WORK INSTRUCTION 1. Please output the stretch of the listing from the line containing "Locate an element on the screen." through the line containing "Image resolution: width=1024" as a numbered list, leaving out blank lines.

━━━━━ EXCERPT PROVIDED

By Christopher Zoukis   Image courtesy aclu.org

American prisons are currently experiencing a shortage of space and an abundance of prisoners; in a word, overcrowding.  The United States incarcerates 25 percent of the world’s prisoners despite accounting for only 5 percent of the world’s population.  The Federal Bureau of Prisons alone is experiencing overcrowding at a rate of 40 percent in its facilities, with projections indicating this rate will continue to increase.  With this overcrowding, prisoner unrest, violence, and misconduct increase.  The system is broken, and the phrases “Prison Nation” and “Incarceration Nation” continue to become more apt every year.  Something must be done, but first, the extent of the problem must be understood.  Triage is required.

While much of this overcrowding is due to our country’s policies concerning crime control (i.e., incarceration as a solution of the first resort), a significant cause of this problem is due to recidivism — the instance of prisoners or probationers returning to criminal activities and being sanctioned for doing so.  While many understand and agree that the initial instance of crime can be reduced through stronger social and educational programs for children, we find ourselves faced with a problem of returns on our current efforts.  We must stem the blood flow of recidivism now so that the system can be patched up well enough for us to focus on future generations of children, some of whom are destined to turn to crime without reform to the services currently being provided to them.

━━━━━━━━━━
━━━━━ RECORDS PROVIDED

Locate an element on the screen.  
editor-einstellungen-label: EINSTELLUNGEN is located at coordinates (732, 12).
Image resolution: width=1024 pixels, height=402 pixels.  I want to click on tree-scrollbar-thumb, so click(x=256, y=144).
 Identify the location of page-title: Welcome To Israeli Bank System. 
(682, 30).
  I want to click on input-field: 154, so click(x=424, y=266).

━━━━━━━━━━
━━━━━ RECORDS PROVIDED

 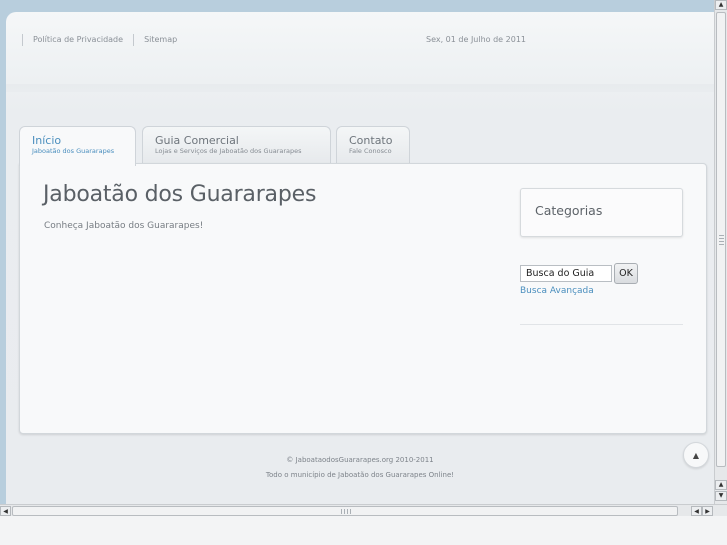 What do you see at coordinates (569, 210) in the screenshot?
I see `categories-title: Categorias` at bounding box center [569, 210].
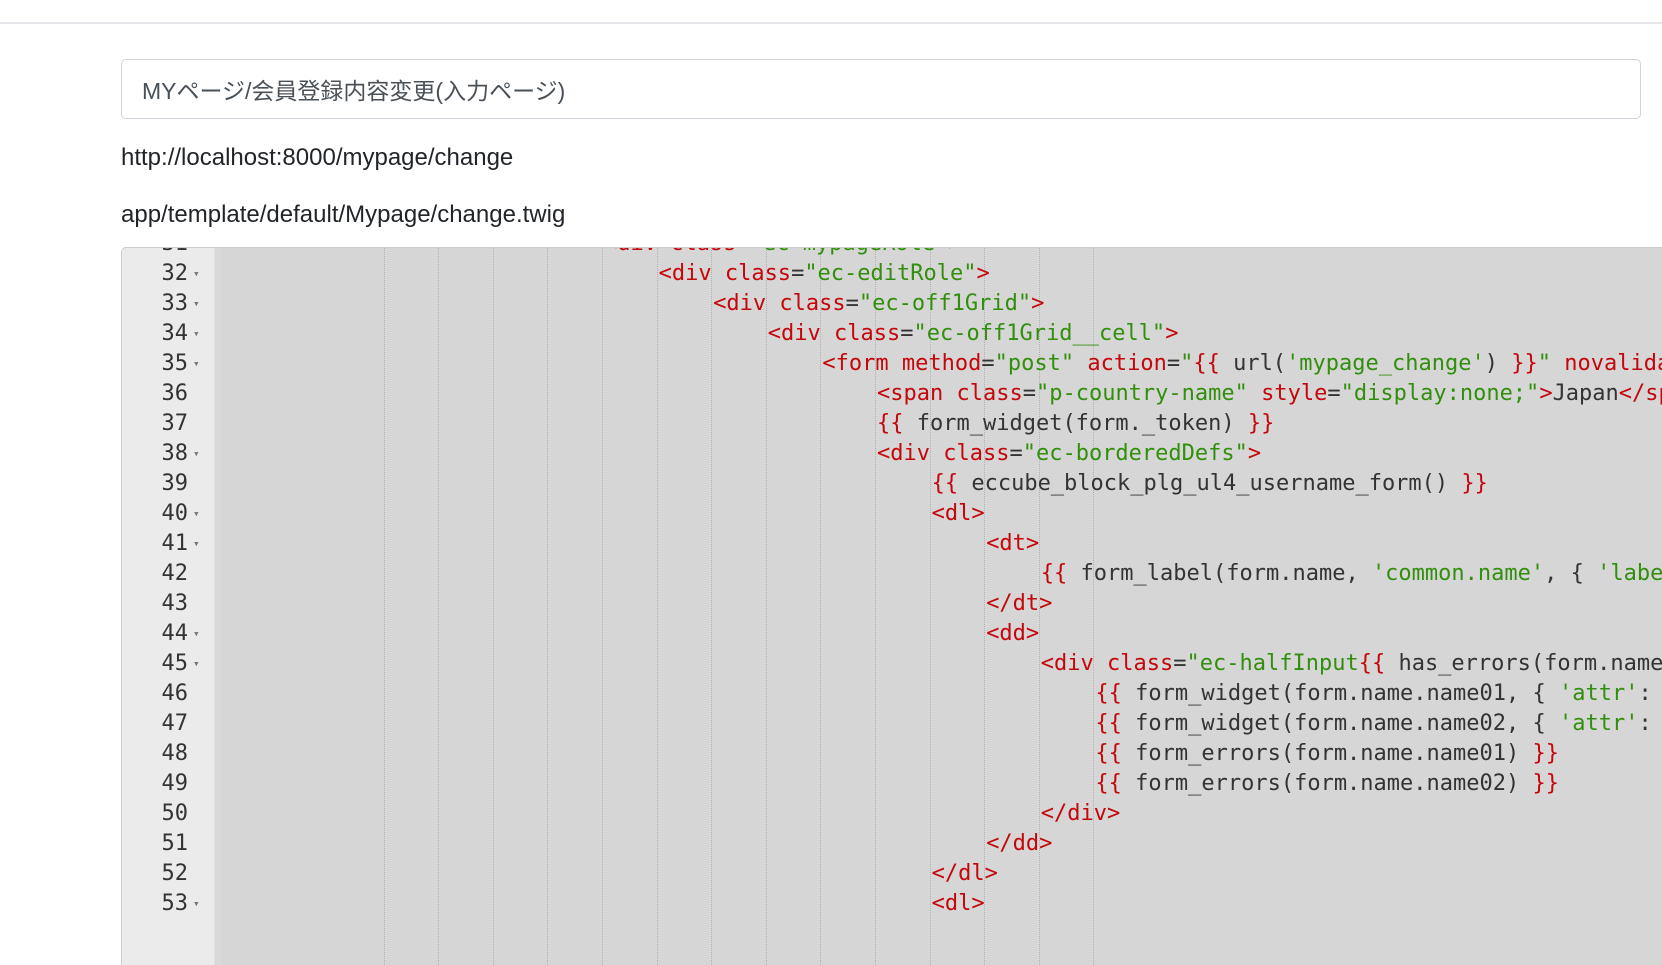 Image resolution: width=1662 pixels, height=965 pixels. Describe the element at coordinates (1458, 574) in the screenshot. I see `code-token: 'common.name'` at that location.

━━━━━━━━━━

WORK INSTRUCTION 2. List every percentage figure that appears in the excerpt on prison overcrowding.

WRITTEN SOLUTION 1.
1. Locate an element on the screen.  
2. editor-einstellungen-label: EINSTELLUNGEN is located at coordinates (732, 12).
3. Image resolution: width=1024 pixels, height=402 pixels.  I want to click on tree-scrollbar-thumb, so click(x=256, y=144).

WRITTEN SOLUTION 2.
25 percent
5 percent
40 percent